363. Max Sum of Rectangle No Larger Than K

Description

Given an m x n matrix matrix and an integer k, return the max sum of a rectangle in the matrix such that its sum is no larger than k.

It is guaranteed that there will be a rectangle with a sum no larger than k.

Example 1:

Input: matrix = [[1,0,1],[0,-2,3]], k = 2
Output: 2
Explanation: Because the sum of the blue rectangle [[0, 1], [-2, 3]] is 2, and 2 is the max number no larger than k (k = 2).

Example 2:

Input: matrix = [[2,2,-1]], k = 3
Output: 3

Constraints:

m == matrix.length
n == matrix[i].length
1 <= m, n <= 100
-100 <= matrix[i][j] <= 100
-10⁵ <= k <= 10⁵

Follow up: What if the number of rows is much larger than the number of columns?

Solution

max-sum-of-rectangle-no-larger-than-k.py

from sortedcontainers import SortedList

class Solution:
    def maxSumSubmatrix(self, matrix: List[List[int]], k: int) -> int:
        rows, cols = len(matrix), len(matrix[0])

        maxSize = min(rows, cols)

        prefix = [[0] * (cols + 1) for _ in range(rows + 1)]

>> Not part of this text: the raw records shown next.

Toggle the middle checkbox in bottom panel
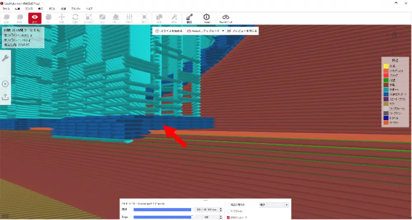412x220 pixels. pyautogui.click(x=228, y=211)
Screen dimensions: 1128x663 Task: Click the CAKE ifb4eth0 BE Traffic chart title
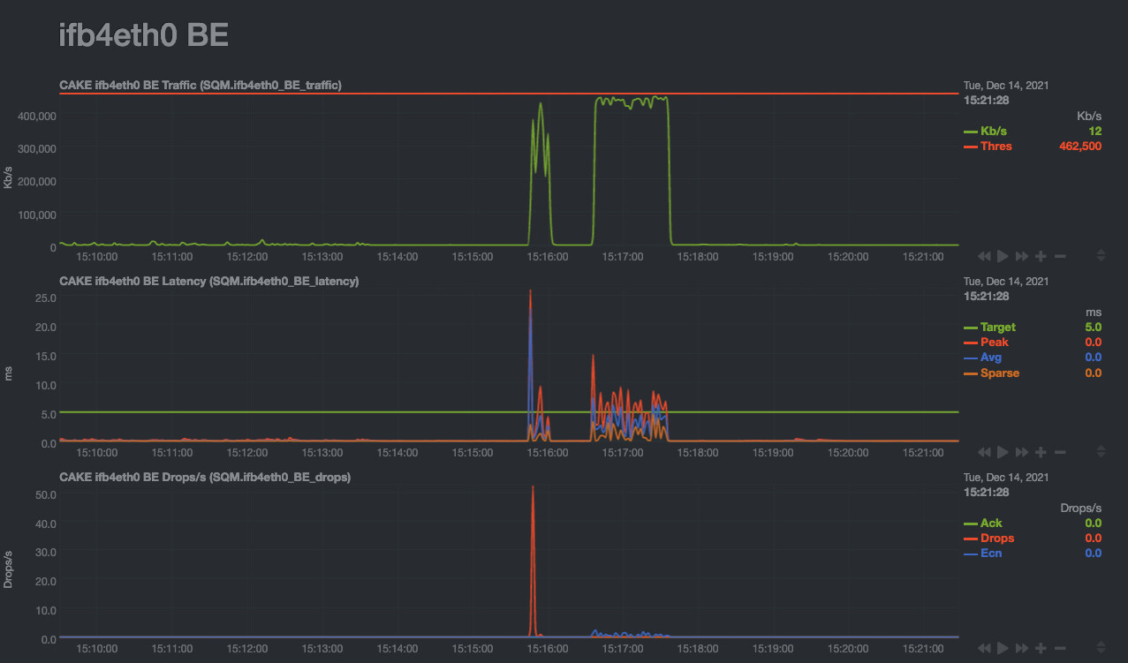201,85
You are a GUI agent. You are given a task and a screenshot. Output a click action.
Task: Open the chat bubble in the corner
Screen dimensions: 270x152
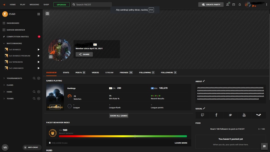[264, 146]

        for i in range(rows):
            for j in range(cols):
                prefix[i + 1][j + 1] += prefix[i + 1][j] + matrix[i][j]

        for i in range(rows):
            for j in range(cols):
                prefix[i + 1][j + 1] += prefix[i][j + 1]

        res = float('-inf')
        for row1 in range(rows):
            for row2 in range(row1, rows):
                sl = SortedList()
                sl.add(0)

                for j in range(cols):
                    curr = prefix[row2 + 1][j + 1] - prefix[row1][j + 1]
                    target = curr - k

                    index = sl.bisect_left(target)

                    if 0 <= index < len(sl):
                        res = max(res, curr - sl[index])

                    sl.add(curr)

        return res